Question : Display the email address a sender used.

We use MS Exchange and MS Outlook and host 2 domains on our server. When an email arrives, I need to easily see what email address was used to get a message to me. For instance, someone sends an email to '[email protected]' and another email arrives that has been sent to '[email protected]'. Both emails arrive in my inbox, but all I can see in the 'To' column of Outlook is my name. To find out what email address each one was sent to, I have to study the message header and scroll down through the coding.

Is there a way of displaying the email address as it appears in the 'Internet Headers' of the messge?

Answer : Display the email address a sender used.

One last idea before this thread vaporizes.  Does adding the Email Account column in the view show you through which account (alias) the e-mail was received?  

Since you are using aliases to the SAME account, the above might not work because you are only polling one account.  The aliasing is done by the mail server to deliver multiple recipients to the same mailbox.  So you are only polling a single account and that is probably the one that will show up in the Email Accounts column.

So why not use rules?  Create an Inbox folder for each account and use a rule for each account to move e-mails addressed to a particular e-mail address in the To/Cc headers into the appropriate folder.  For example, for 3 aliases that end up in the same physical mailbox, you could have the following folders:

Inbox
  Inbox - Account 1
  Inbox - Account 2
  Inbox - Account 3

The first Inbox has to remain and would be a general inbox.  Each of the other folders are subfolders under that general Inbox.  Then you would define a rule that looks for your Account 1 e-mail address in the To/Cc headers and, if matched, moves that e-mail into the Inbox - Account 1 folder.  Depending on what other rules, if any, you want additionally exercised on those e-mails, you may or may not want to include the stop-clause in these organizational rules.

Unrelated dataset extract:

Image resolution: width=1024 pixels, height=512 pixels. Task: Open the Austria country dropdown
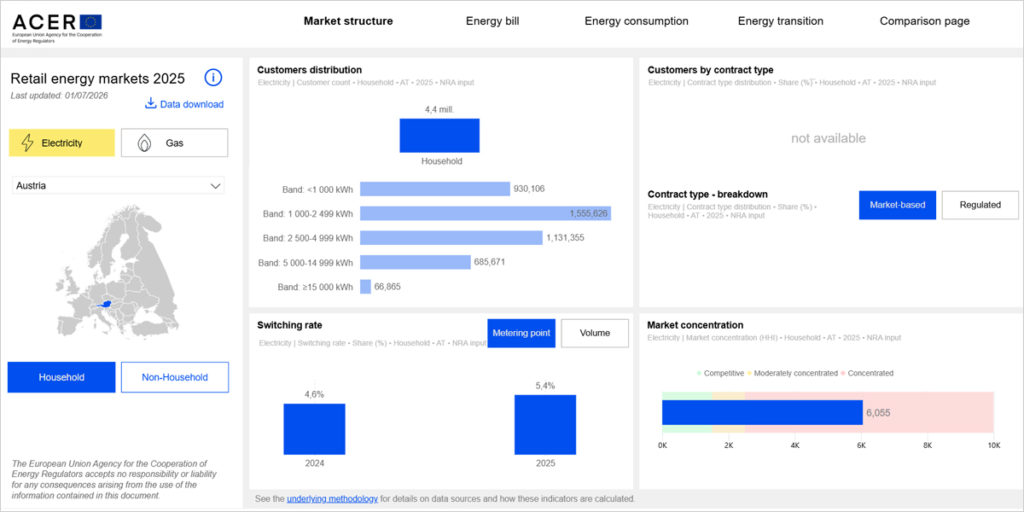(x=118, y=185)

Then instead of looking in the headers to see to whom an e-mail was addressed in the To/Cc headers, they would already have been moved to the corresponding folder.  The one problem encountered with this setup is if you receive e-mails that do not have you specified in the To/Cc headers.  If someone sends you a Bcc copy of an e-mail, there is no e-mail address to check by the rule.  The result is any Bcc'ed e-mails will end up in your general Inbox folder.  The same for any e-mails where you are not in the To/Cc header since they are NOT used to specify the recipient of an e-mail.  The To and Cc headers are in the *data* of the body of the message and are not directly used to specify the recipients.  Separate commands are sent by the e-mail client that is an aggregate of all recipients in the To, Cc, and Bcc *fields* within the application's UI.  The To, Cc, Subject, and From headers in your outbound e-mails are data that YOU specified (and why spammers can put anything they want in those fields).  Listservers or bulk mailers, like for newsletters, may not include your e-mail address in the To/Cc fields and instead simply have a string that is the name of the newsletter.  You won't lose any of those e-mails.  They'll end up in the general Inbox folder.  But for those e-mails where the sender did specify one of your e-mail aliases to your mailbox, they will get reorganized into matching named folders in Outlook.

Of course, maybe you don't want your aliased e-mails separated into separate folders.  But then I have to wonder why you have multiple aliases on the same mailbox if you didn't somehow want them handled separate of each other.